#### RECORDED DATA ####
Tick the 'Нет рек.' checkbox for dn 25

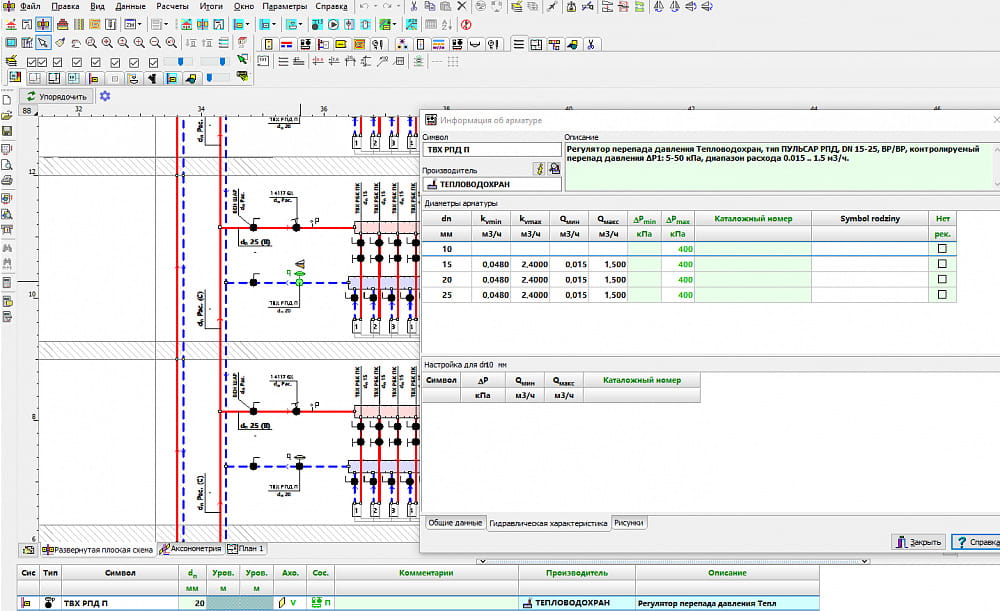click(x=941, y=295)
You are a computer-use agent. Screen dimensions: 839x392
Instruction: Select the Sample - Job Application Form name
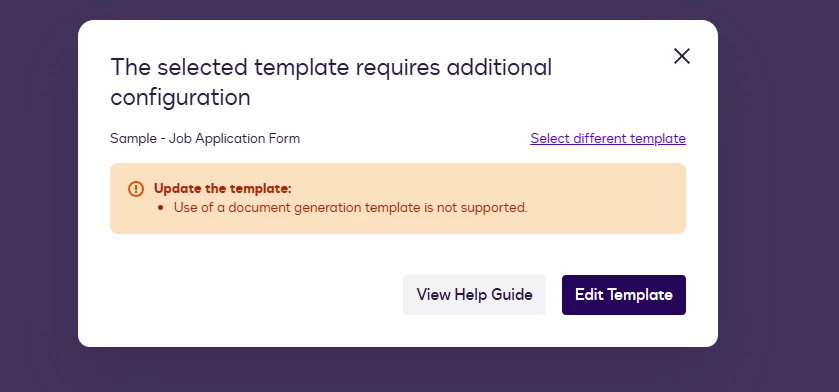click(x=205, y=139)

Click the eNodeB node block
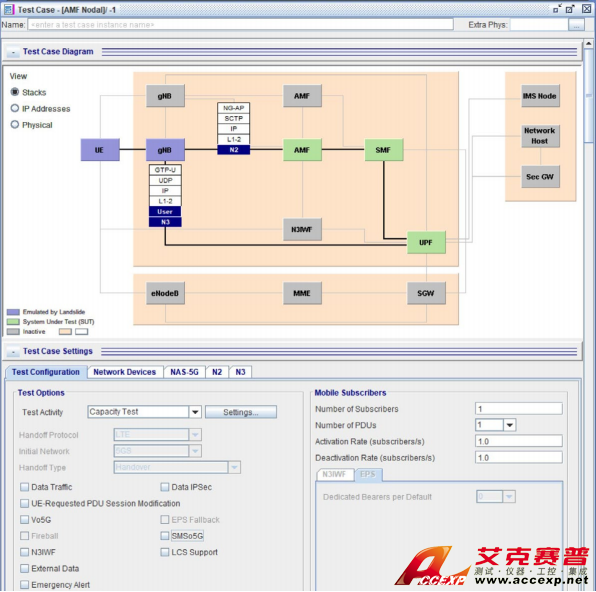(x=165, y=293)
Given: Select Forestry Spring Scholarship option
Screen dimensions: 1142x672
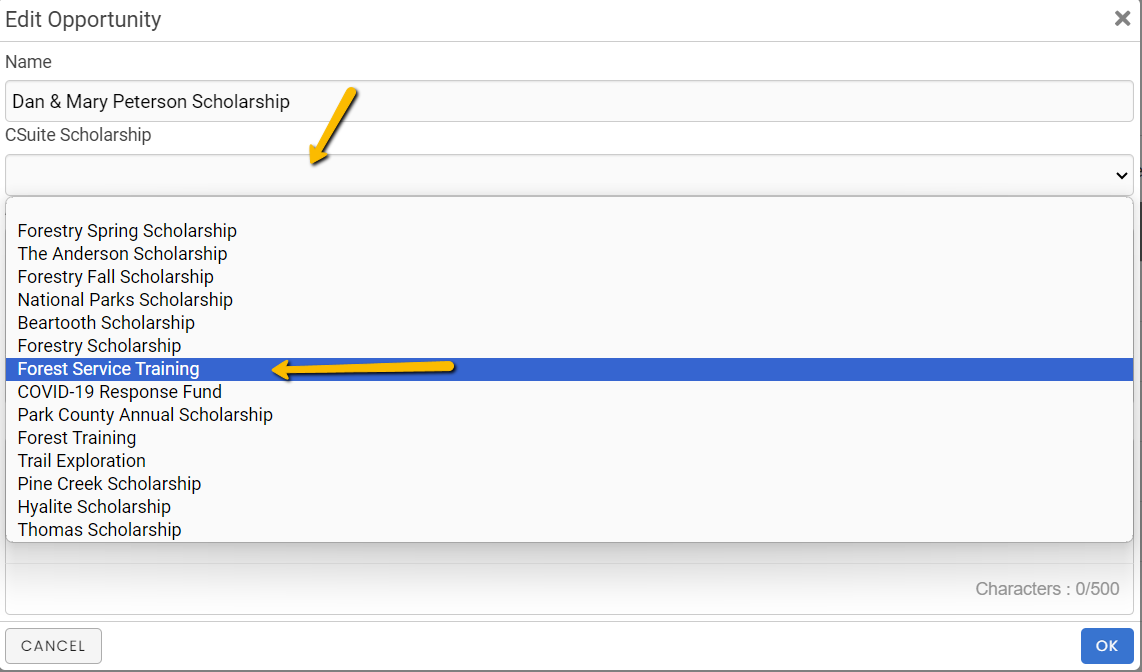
####
Where an entry includes an image, skip the image and return everything else exactly.

Tick the 'Нет рек.' checkbox for dn 25

click(x=941, y=295)
You are a computer-use agent. Screen dimensions: 839x392
Instruction: Select the Sample - Job Application Form name
click(x=205, y=139)

Click the eNodeB node block
(x=165, y=293)
Given: Select Forestry Spring Scholarship option
Screen dimensions: 1142x672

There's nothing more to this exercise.